The remove() method first checks for two special cases, an empty list (this[head] is null) and an index that is less than zero. An error is thrown in both cases.

The next special case is when index is 0, meaning that you are removing the list head. The new list head should be the second node in the list, so you can set this[head] equal to this[head].next. It doesn’t matter if there’s only one node in the list because this[head] would end up equal to null, which means the list is empty after the removal. The only catch is to store the data from the original head in a local variable, data, so that it can be returned.

With three of the four special cases taken care of, you can now proceed with a traversal similar to that found in the get() method. As mentioned earlier, this loop is slightly different in that the previous variable is used to keep track of the node that appears just before current, as that information is necessary to propely remove a node. Similar to get(), when the loop exits current may be null, indicating that the index wasn’t found. If that happens then an error is thrown, otherwise, previous.next is set to current.next, effectively removing current from the list. The data stored on current is returned as the last step.

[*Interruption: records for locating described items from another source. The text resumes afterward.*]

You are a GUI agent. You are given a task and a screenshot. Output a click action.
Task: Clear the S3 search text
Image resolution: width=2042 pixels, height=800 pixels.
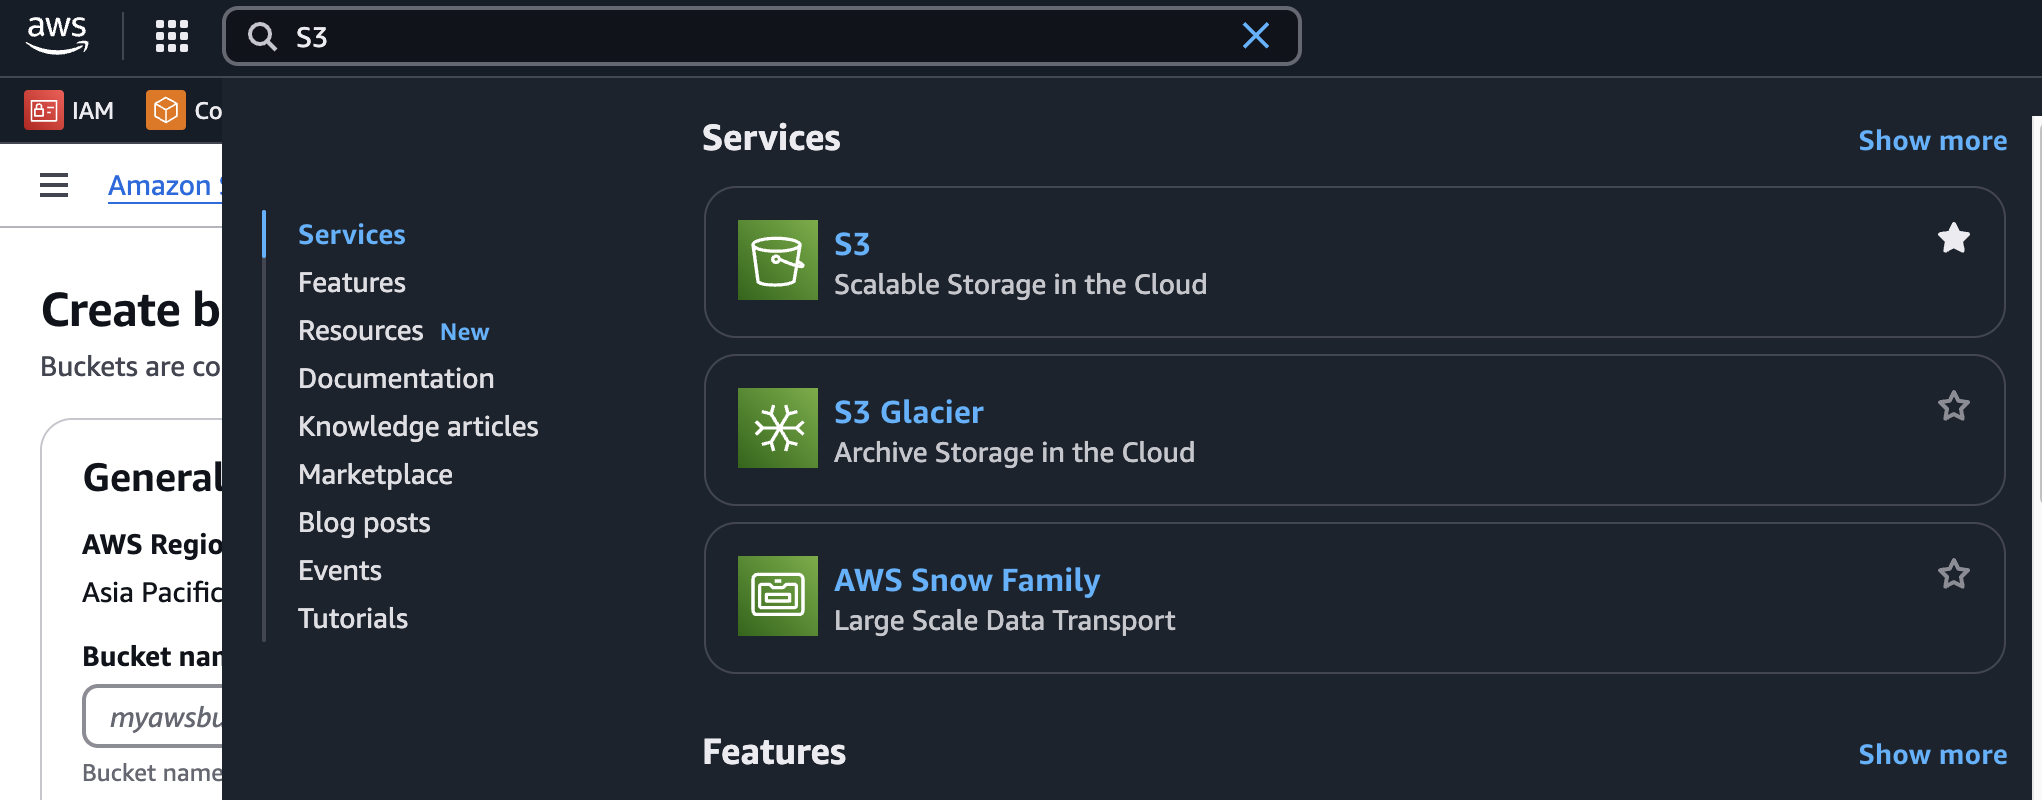click(x=1255, y=36)
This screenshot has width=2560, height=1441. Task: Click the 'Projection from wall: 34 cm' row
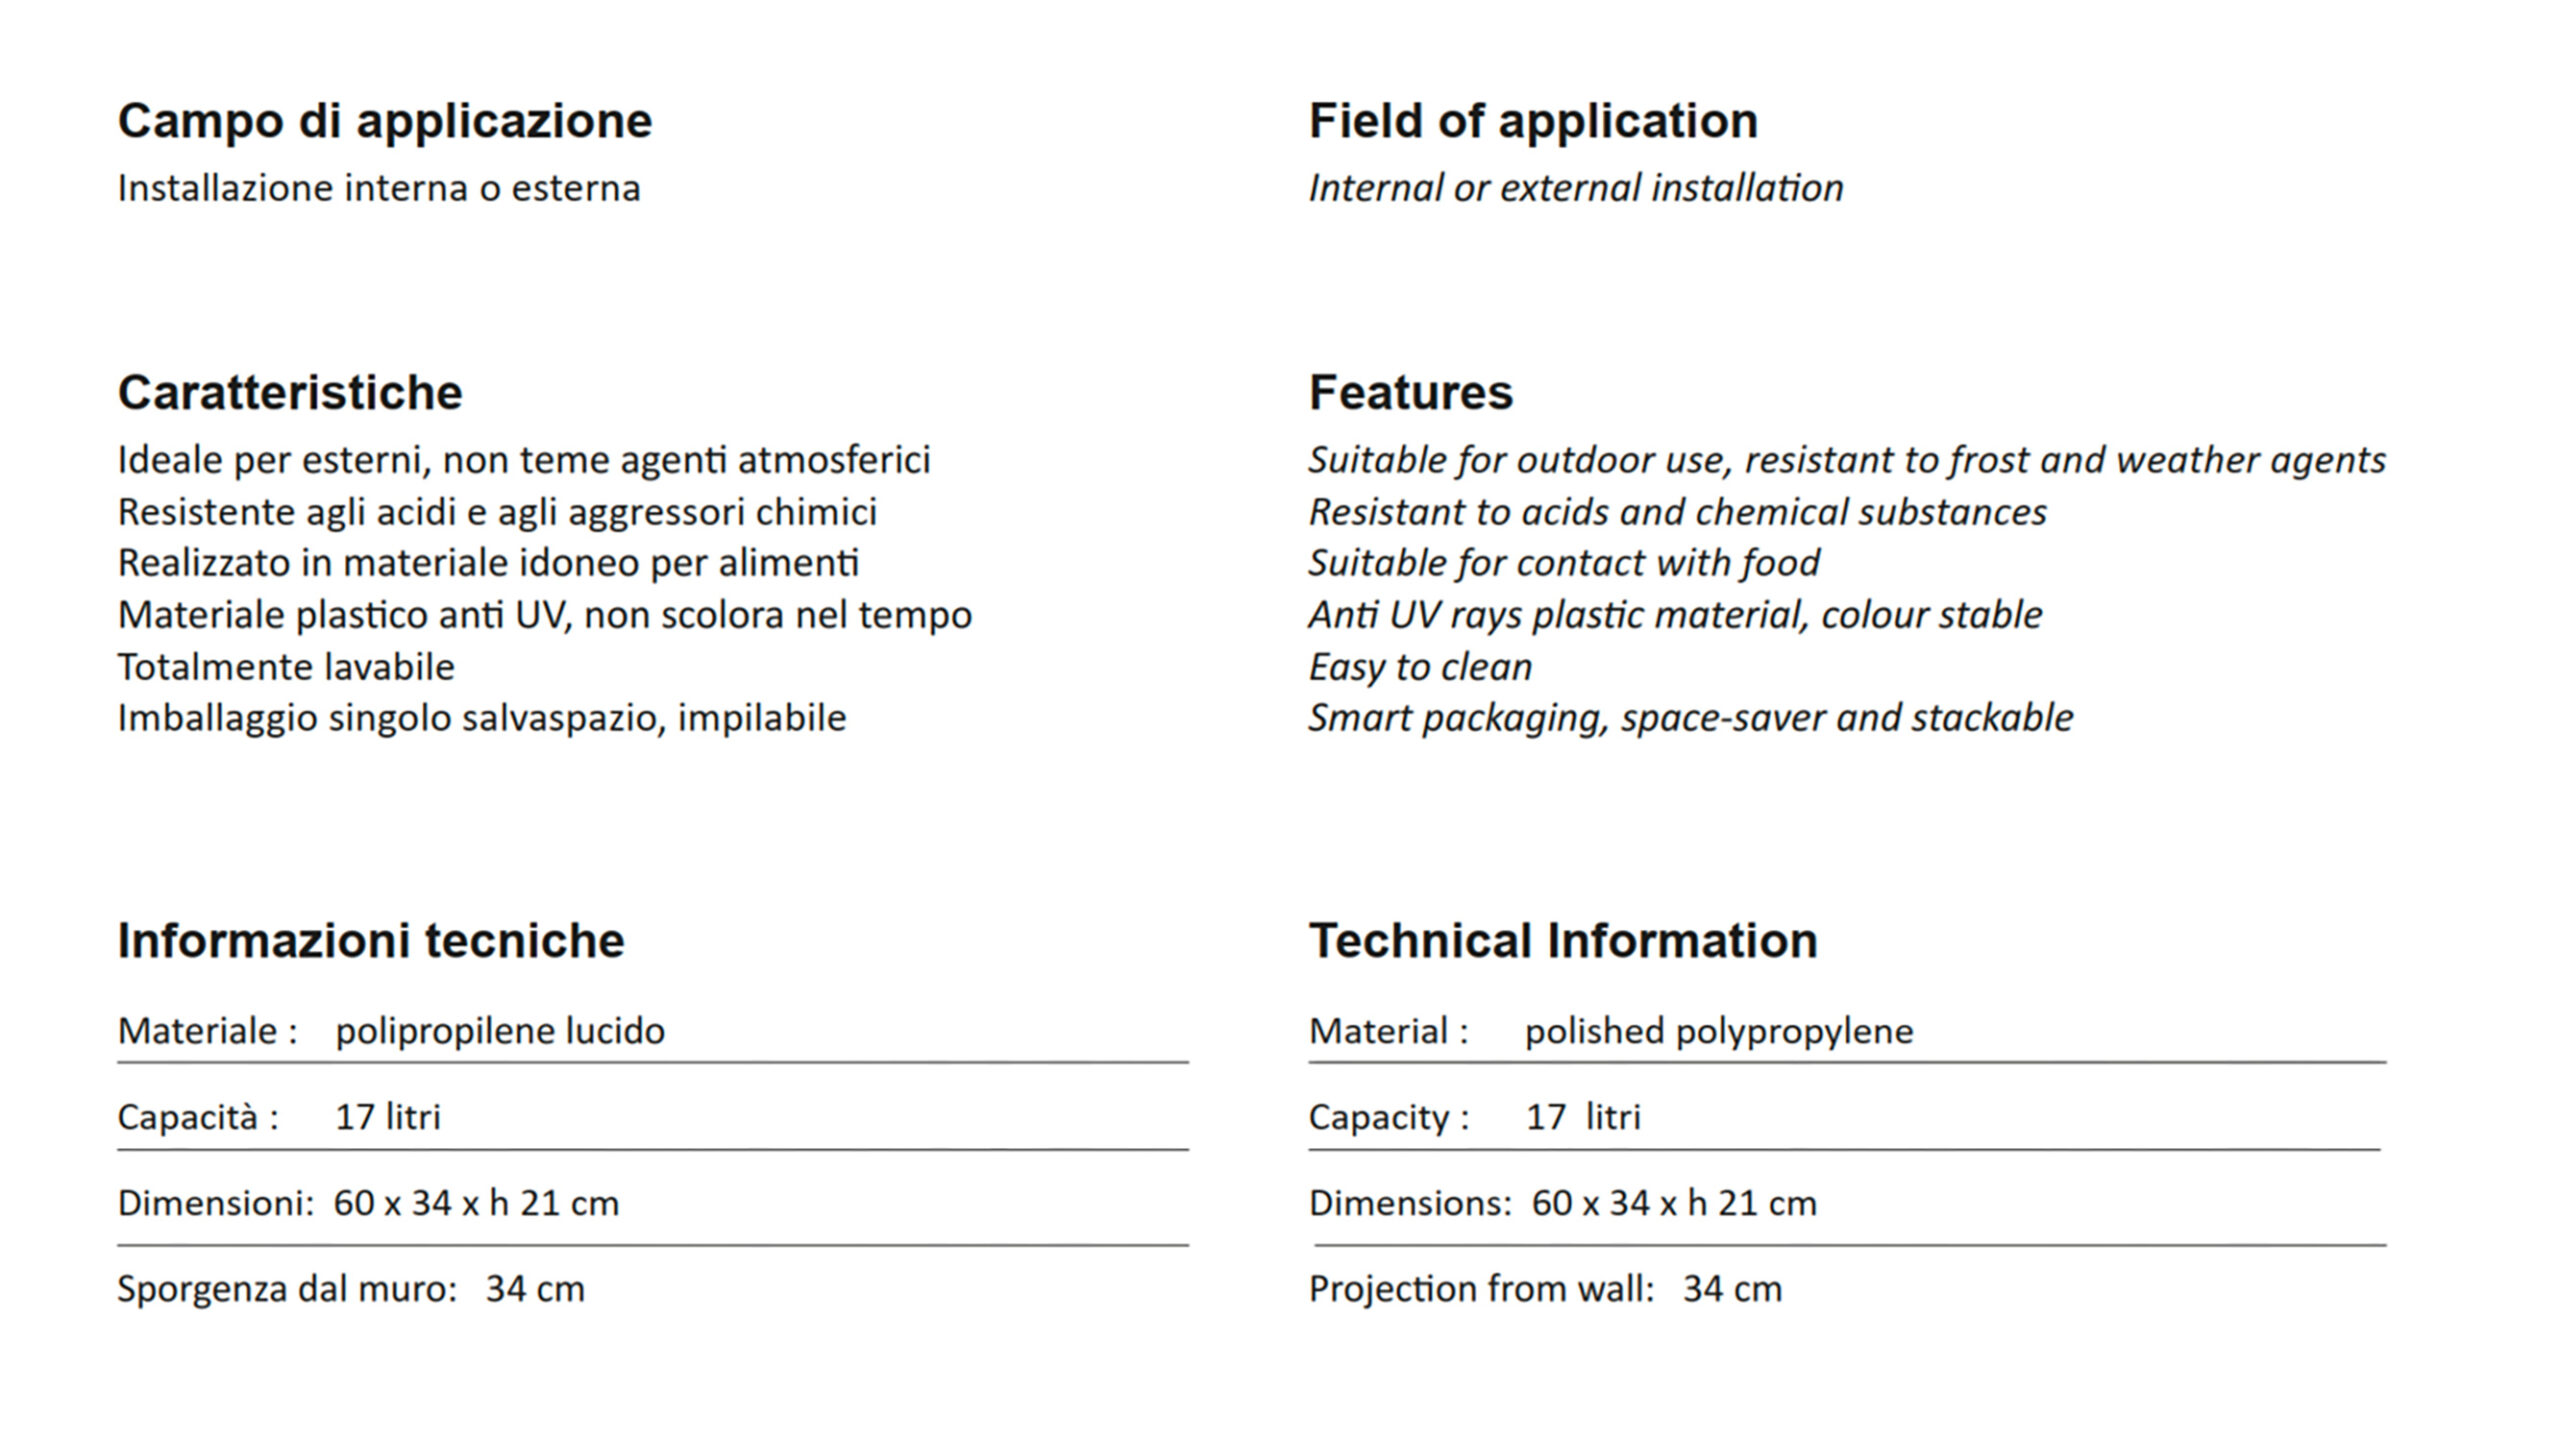(x=1545, y=1289)
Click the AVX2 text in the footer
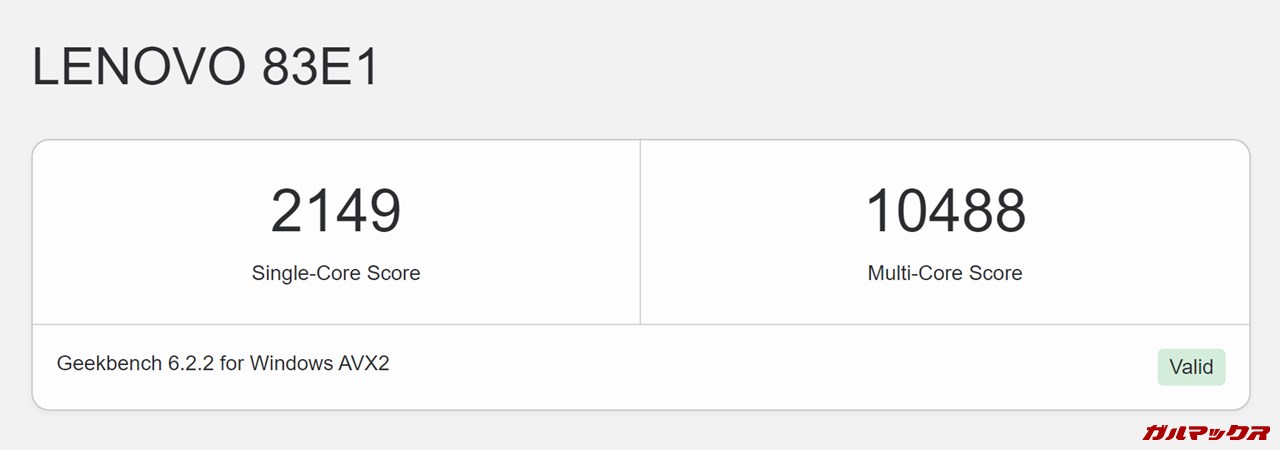Image resolution: width=1280 pixels, height=450 pixels. point(366,363)
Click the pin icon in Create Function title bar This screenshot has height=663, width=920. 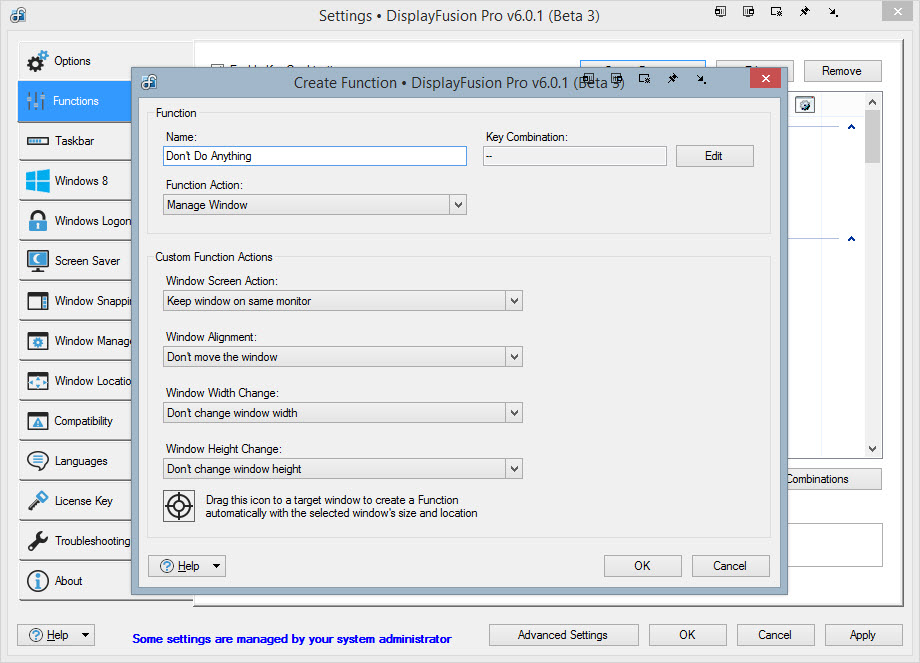673,79
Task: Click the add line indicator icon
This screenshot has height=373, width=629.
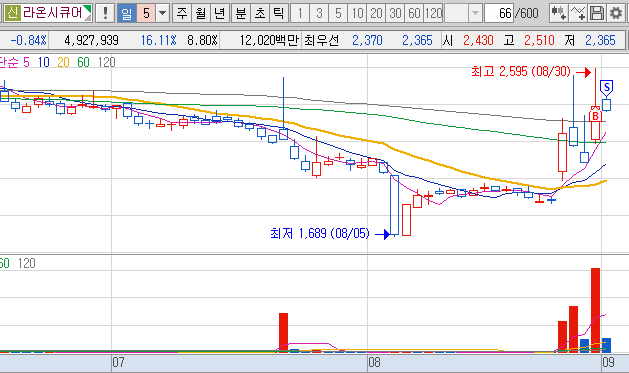Action: [x=578, y=13]
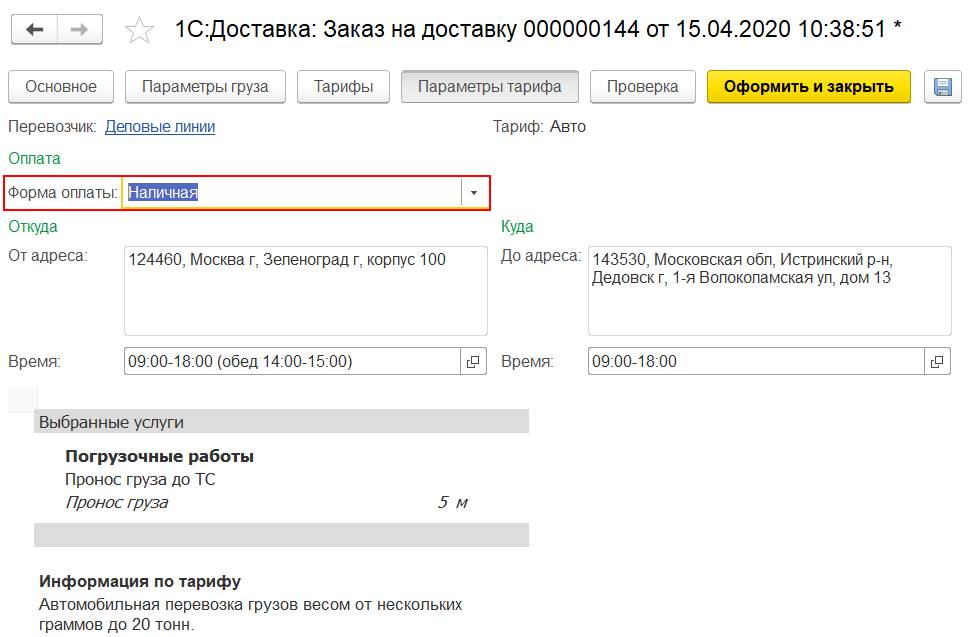Viewport: 969px width, 637px height.
Task: Click the До адреса text field
Action: click(769, 290)
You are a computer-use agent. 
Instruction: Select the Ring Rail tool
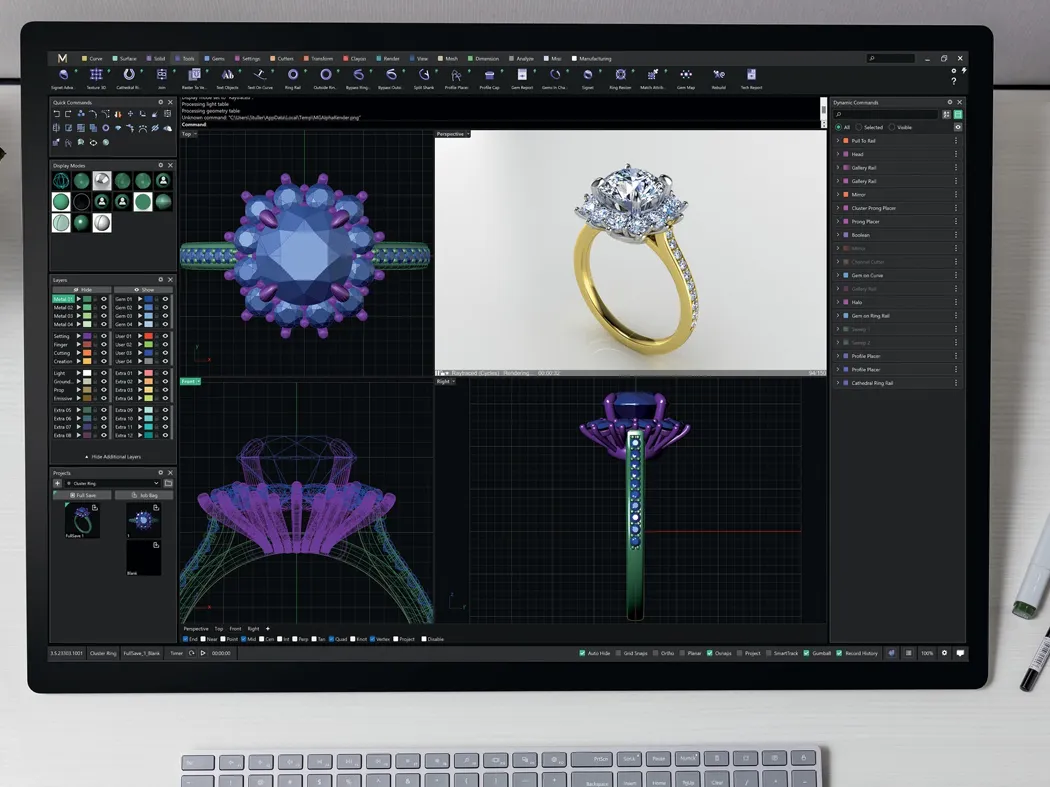click(x=292, y=76)
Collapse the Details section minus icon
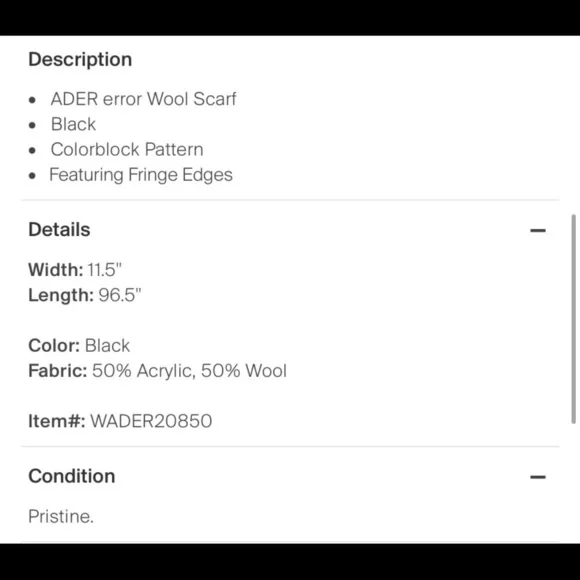Screen dimensions: 580x580 click(x=537, y=230)
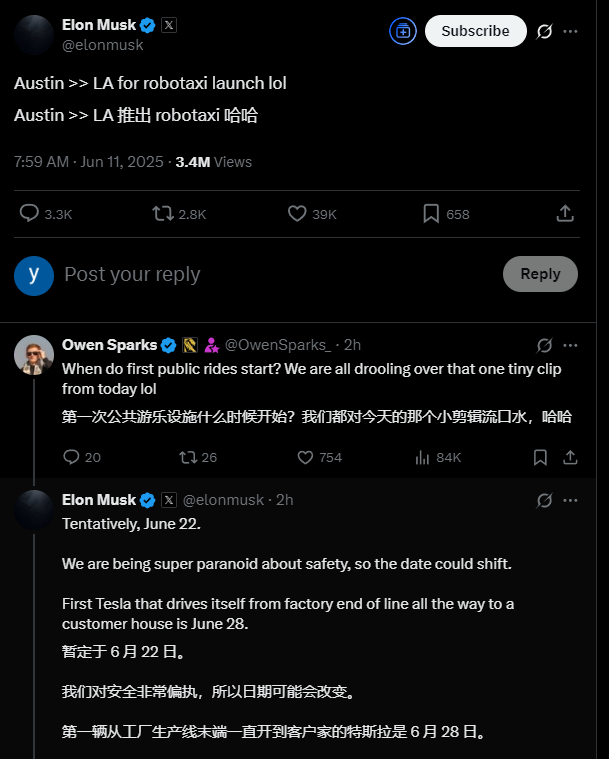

The complexity of the remove() method is the same as get() and ranges from O(1) when removing the first node to O(n) when removing the last node.

Making the list iterable

In order to be used with the JavaScript for-of loop and array destructuring, collections of data must be iterables. The built-in JavaScript collections such as Array and Set are iterable by default, and you can make your own classes iterable by specifying a Symbol.iterator generator method on the class. I prefer to first implement a values() generator method (to match the method found on built-in collection classes) and then have Symbol.iterator call values() directly.

The values() method need only do a basic traversal of the list and yield the data that each node contains:

class LinkedList { // other methods hidden for clarity *values(){ let current = this[head]; while (current !== null) { yield current.data; current = current.next; } } [Symbol.iterator]() { return this.values(); } }

The values() method is marked with an asterisk (*) to indicate that it’s a generator method. The method traverses the list, using yield to return each piece of data it encounters. (Note that the Symbol.iterator method isn’t marked as a generator because it is returning an iterator from the values() generator method.)

Using the class

Once complete, you can use the linked list implementation like this:

const list = new LinkedList(); list.add("red"); list.add("orange"); list.add("yellow"); // get the second item in the list console.log(list.get(1)); // "orange" // print out all items for (const color of list) { console.log(color); } // remove the second item in the list console.log(list.remove(1)); // "orange" // get the new first item in the list console.log(list.get(1)); // "yellow" // convert to an array const array1 = [...list.values()]; const array2 = [...list];

This basic implementation of a linked list can be rounded out with a size property to count the number of nodes in the list, and other familiar methods such as indexOf(). The full source code is available on GitHub at my Computer Science in JavaScript project.

Conclusion

Linked lists aren’t something you’re likely to use every day, but they are a foundational data structure in computer science. The concept of using nodes that point to one another is used in many other data structures are built into many higher-level programming languages. A good understanding of how linked lists work is important for a good overall understanding of how to create and use other data structures.

For JavaScript programming, you are almost always better off using the built-in collection classes such as Array rather than creating your own. The built-in collection classes have already been optimized for production use and are well-supported across execution environments.